Task goal:
The required answer is a copy of each line in the entries below that includes "agent".

Data listing:
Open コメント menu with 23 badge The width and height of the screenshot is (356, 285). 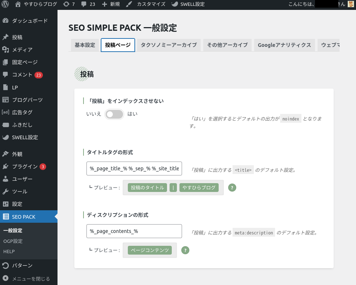(22, 75)
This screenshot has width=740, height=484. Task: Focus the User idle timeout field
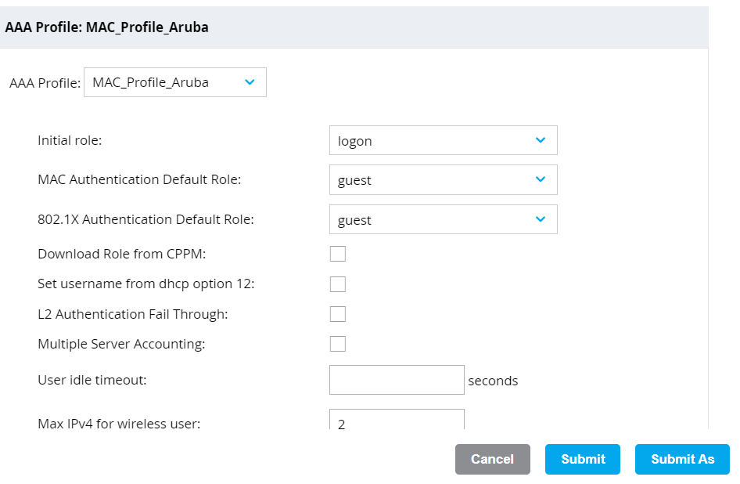397,380
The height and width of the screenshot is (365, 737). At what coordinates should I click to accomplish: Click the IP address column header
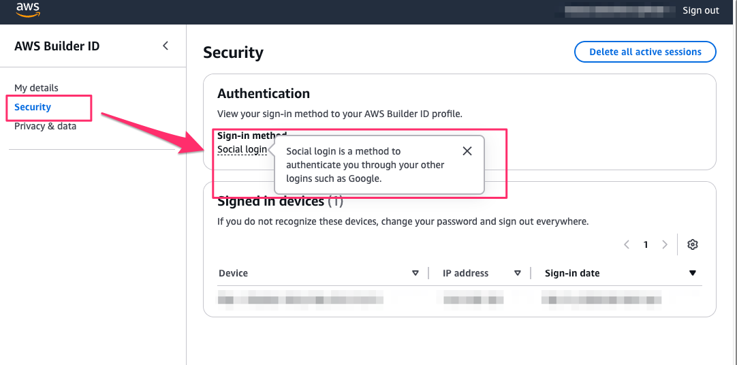465,274
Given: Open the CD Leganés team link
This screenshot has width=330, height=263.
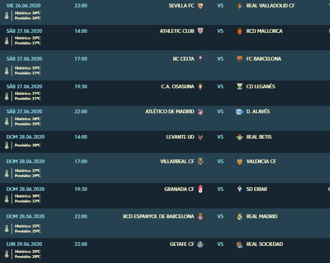Looking at the screenshot, I should [261, 86].
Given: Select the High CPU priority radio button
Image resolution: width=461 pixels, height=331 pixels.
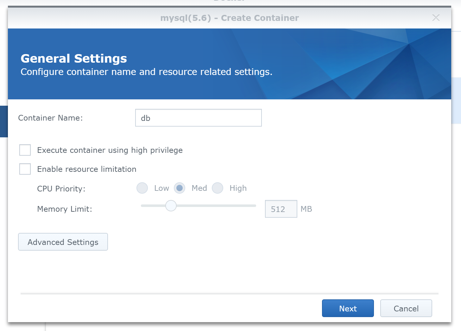Looking at the screenshot, I should click(x=218, y=188).
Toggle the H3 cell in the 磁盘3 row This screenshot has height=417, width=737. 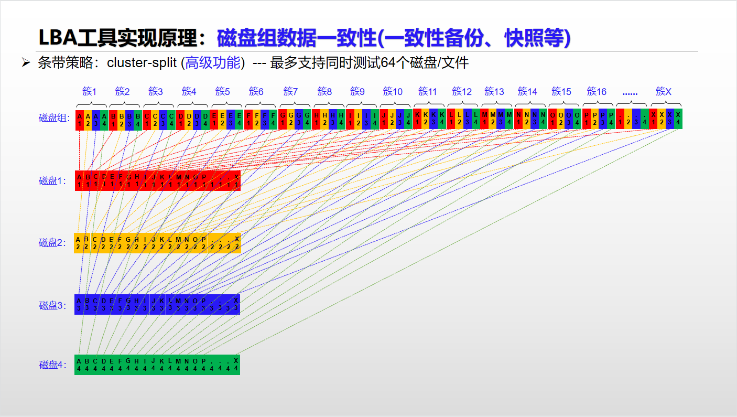pos(136,303)
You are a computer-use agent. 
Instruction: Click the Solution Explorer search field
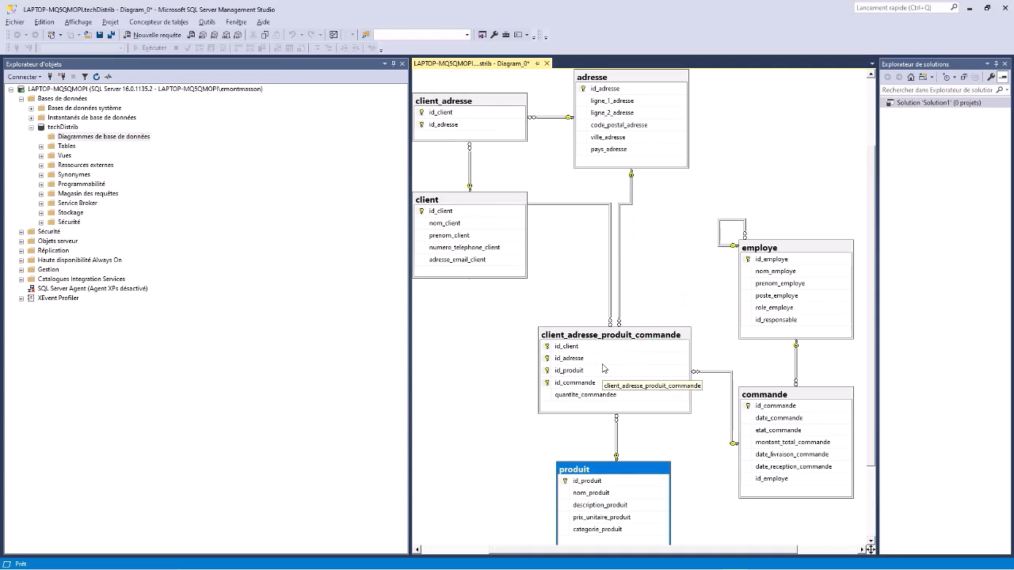[943, 89]
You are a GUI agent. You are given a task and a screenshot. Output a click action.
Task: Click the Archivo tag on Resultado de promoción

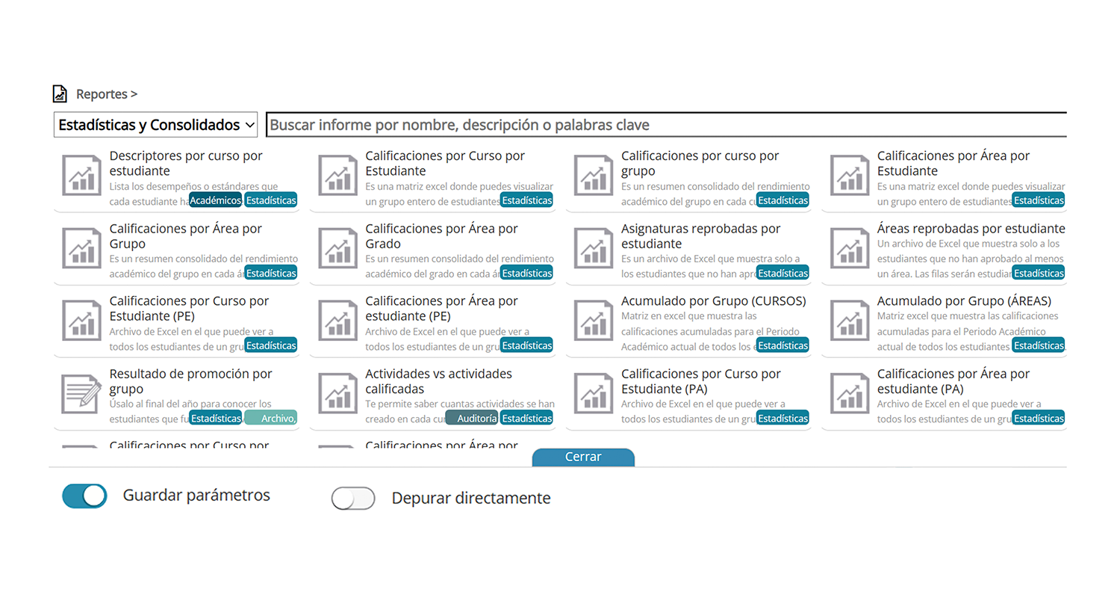pos(271,419)
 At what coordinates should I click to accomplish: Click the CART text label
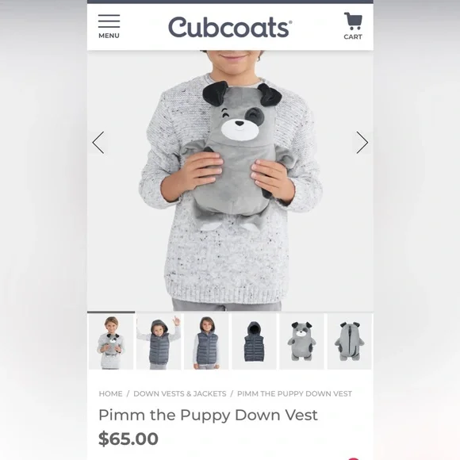[353, 37]
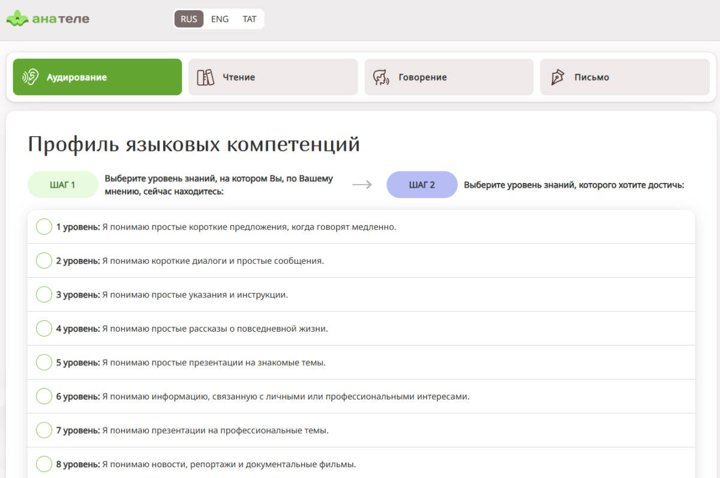Click the Ana Tele logo icon
The image size is (720, 478).
point(17,19)
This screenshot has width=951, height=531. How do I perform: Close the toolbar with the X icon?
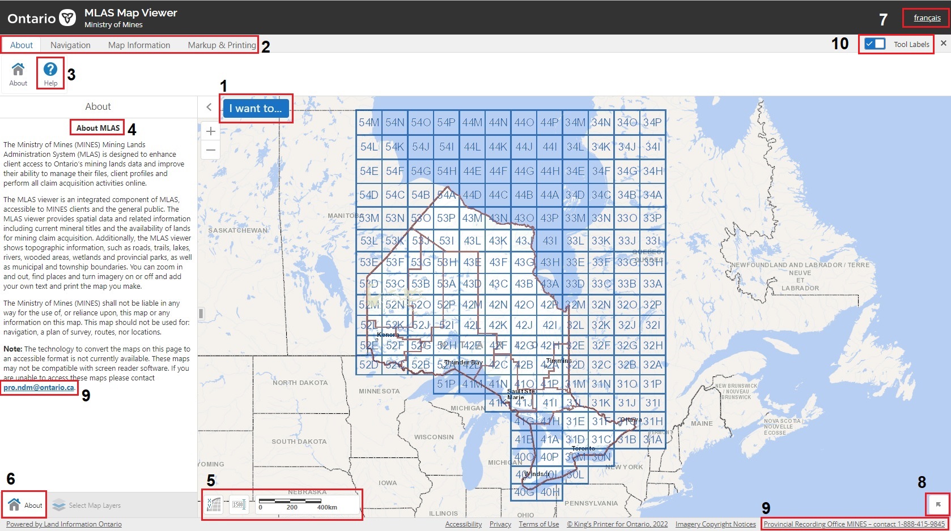pyautogui.click(x=944, y=44)
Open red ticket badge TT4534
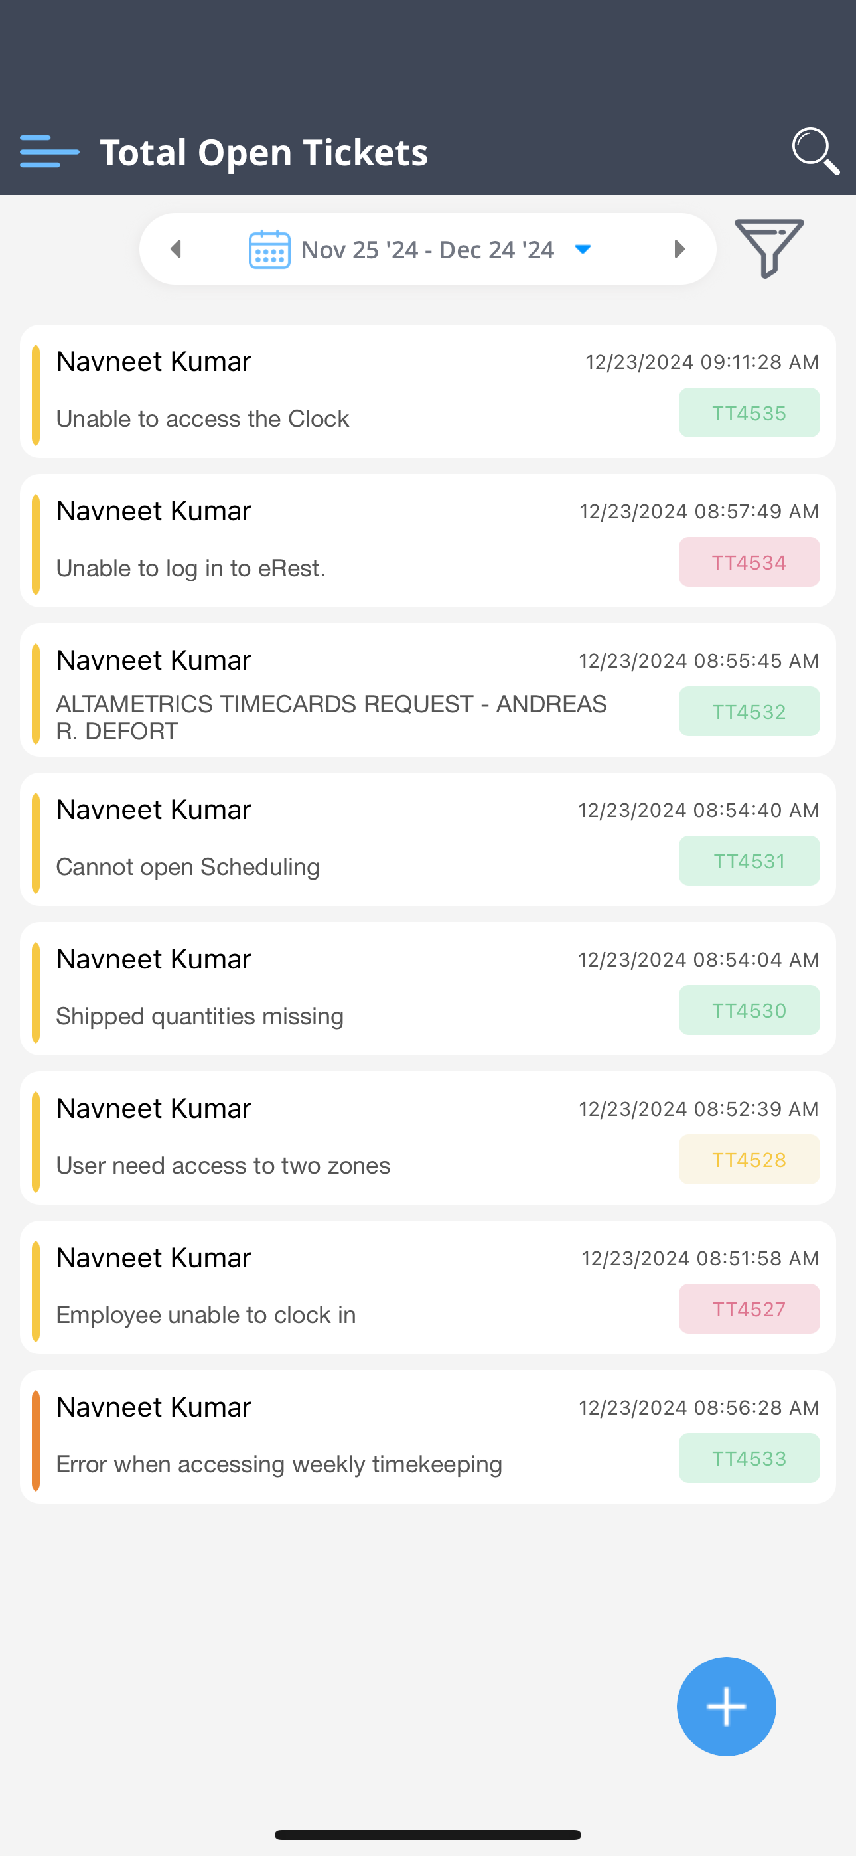This screenshot has height=1856, width=856. 749,562
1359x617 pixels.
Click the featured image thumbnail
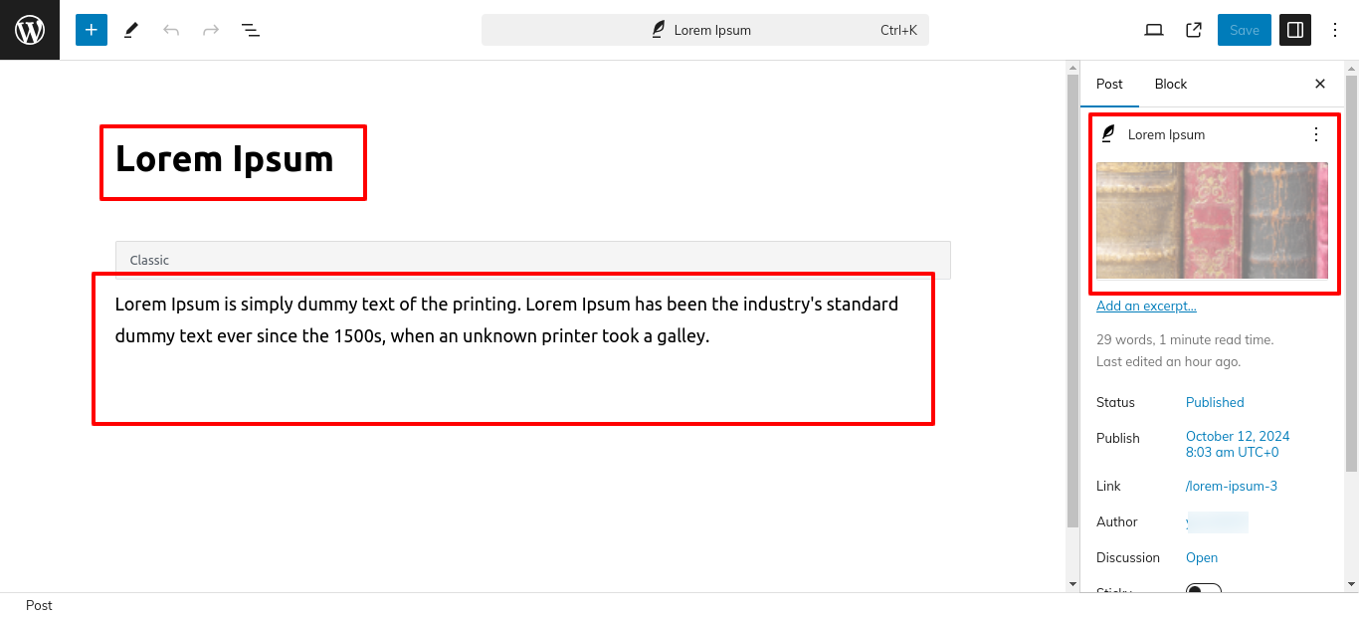coord(1212,220)
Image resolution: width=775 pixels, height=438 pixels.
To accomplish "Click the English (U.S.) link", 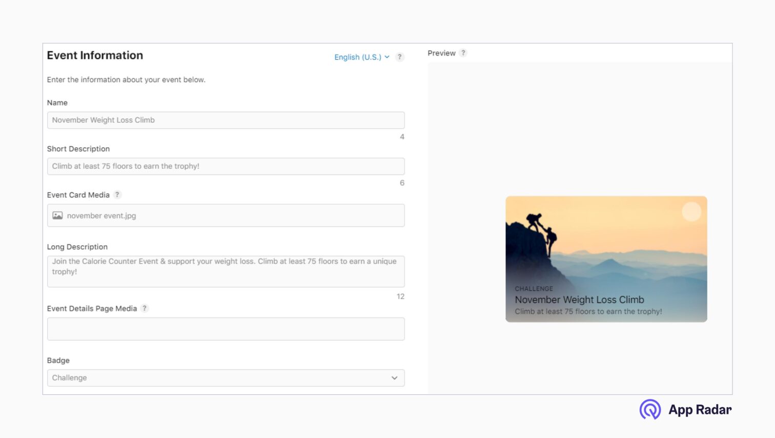I will 358,57.
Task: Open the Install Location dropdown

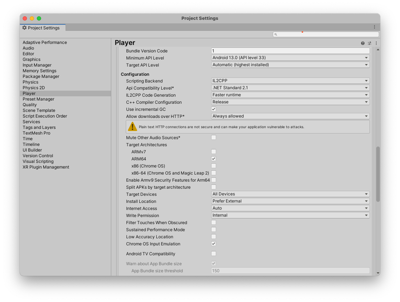Action: (x=290, y=201)

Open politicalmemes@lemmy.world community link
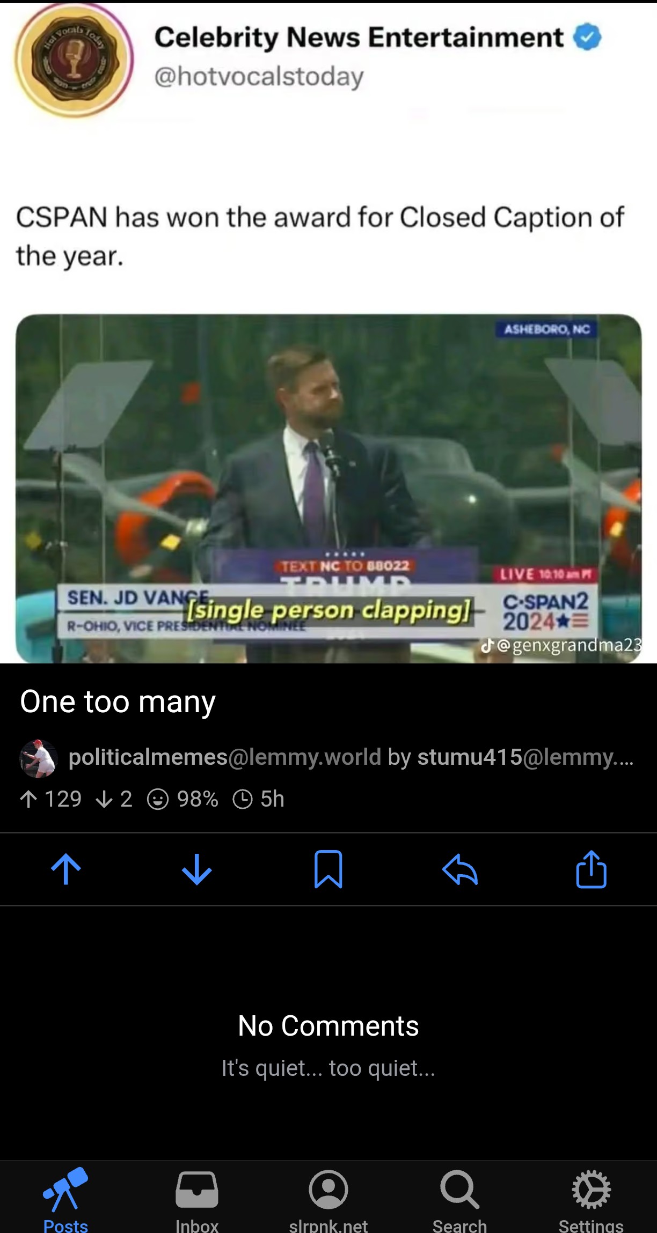coord(224,757)
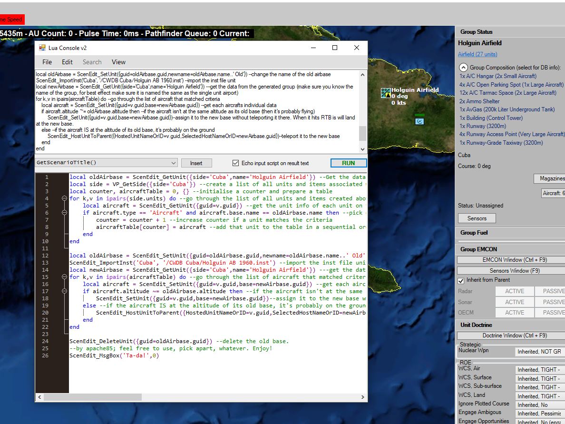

Answer to the exercise:
You are a computer-use agent. 
You are a GUI agent. You are given a task and a screenshot. Output a click action.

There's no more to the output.